# Tarefas pedidas:
• a. Indique se cada afirmação abaixo está de acordo com o texto sobre o documentário Senna, respondendo sim ou não e citando literalmente as palavras do texto que decidem a resposta: (i) o documentário mostra entrevistados parados, olhando para a câmera; (ii) no GP de Mônaco de 1984, Senna corria com uma Toleman; (iii) Jean-Marie Balestre era o presidente da FIA na época.
• b. Prossiga com o texto sobre o documentário Senna, começando logo após a última frase apresentada.

# Texto de leitura:
......

A geração passada se lembra até hoje onde estava no dia em que o homem pisou na lua. A atual tem duas datas bem mais tristes para guardar: 11 de setembro de 2001 e, antes dela, 1º de maio de 1994. Foi naquele cinzento domingo que uma batida, algo até que corriqueiro entre os esportes de motor, entristeceu o mundo. O capacete amarelo acostumado a vitórias estava imóvel e tombado mostrando o fim de um herói.
Senna
Senna
Senna
A morte de Ayrton Senna da Silva (1960-1994) é parte do documentário Senna (2010), mas não é o seu assunto principal. O filme da britânica Working Title, mais conhecida por comédias românticas como Quatro Casamentos e Um Funeral, reforça a ideia de Senna como um mito, alguém que beirava à perfeição não só dentro das pistas, mas também fora delas. Diferente do formato tradicional do gênero, Senna não tem entrevistados parados, olhando para a câmera. Usando o vasto acervo das TVs que cobrem a Fórmula 1 e, pela primeira vez, os arquivos da Família Senna e da FIA (Federação Internacional de Automobilismo), o longa-metragem reconstrói a carreira de Senna desde um campeonato mundial de kart, em 1978. "Aquilo era corrida de verdade. Não havia política envolvida", relembrava Senna.
Senna era viciado em vencer. Em um dos momentos ele diz que quando estava no cockpit era como se estivesse dentro de um túnel e que todo o mundo ao seu redor deixasse de existir. No mundo real, porém, as coisas eram bem diferentes, cheias de interesses comerciais e políticos. Ele começou a perceber isso no já famoso GP de Mônaco de 1984, em que levou sua limitada Toleman até o pódio - e só não venceu porque a corrida foi encerrada antes da hora, com vitória de Alain Prost. O francês se tornaria seu maior rival e protagonizaria disputas dentro das pistas e nos bastidores, como as conturbadas decisões das temporadas de 89 e 90 no Japão. Mas se Prost é o Darth Vader, Jean-Marie Balestre (presidente da FIA na época) é o Imperador Palpatine, que em uma reunião de pilotos não pensa duas vezes antes de bravejar "A decisão correta é a minha decisão".

......

# Dados fornecidos:
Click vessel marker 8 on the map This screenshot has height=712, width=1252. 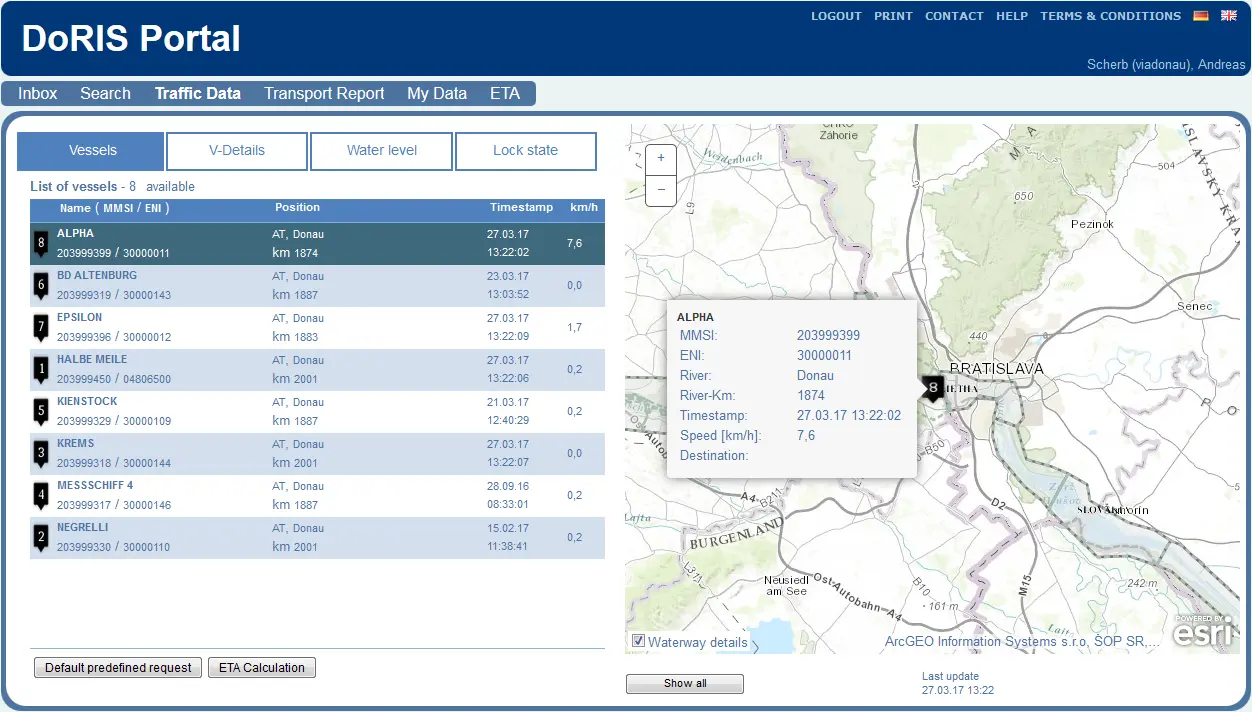pos(933,388)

......

# Tarefas resolvidas:
• a.
(i) Não: "Senna não tem entrevistados parados, olhando para a câmera."
(ii) Sim: "levou sua limitada Toleman até o pódio"
(iii) Sim: "Jean-Marie Balestre (presidente da FIA na época)"

• b.
São momentos como estes, nunca antes vistos pelo grande público que fazem a diferença em relação a outros documentários ou reportagens sobre os bastidores da Fórmula 1. É ali que o diretor Asif Kapadia (O Retorno) e o roteirista Manish Pandey conseguem dar o realismo que um projeto destes pede. Não daria para recriar um Nelson Piquet fazendo um comentário sarcástico e ver a inquietação com que Senna recebe o comentário. Mas não espere mais sobre as rivalidades com o brasileiro ou o inglês Nigel Mansel, muito menos fofocas sobre seus relacionamentos com Xuxa ou Galisteu - embora a Rainha dos Baixinhos protagonize um dos momentos de alívio cômico do filme.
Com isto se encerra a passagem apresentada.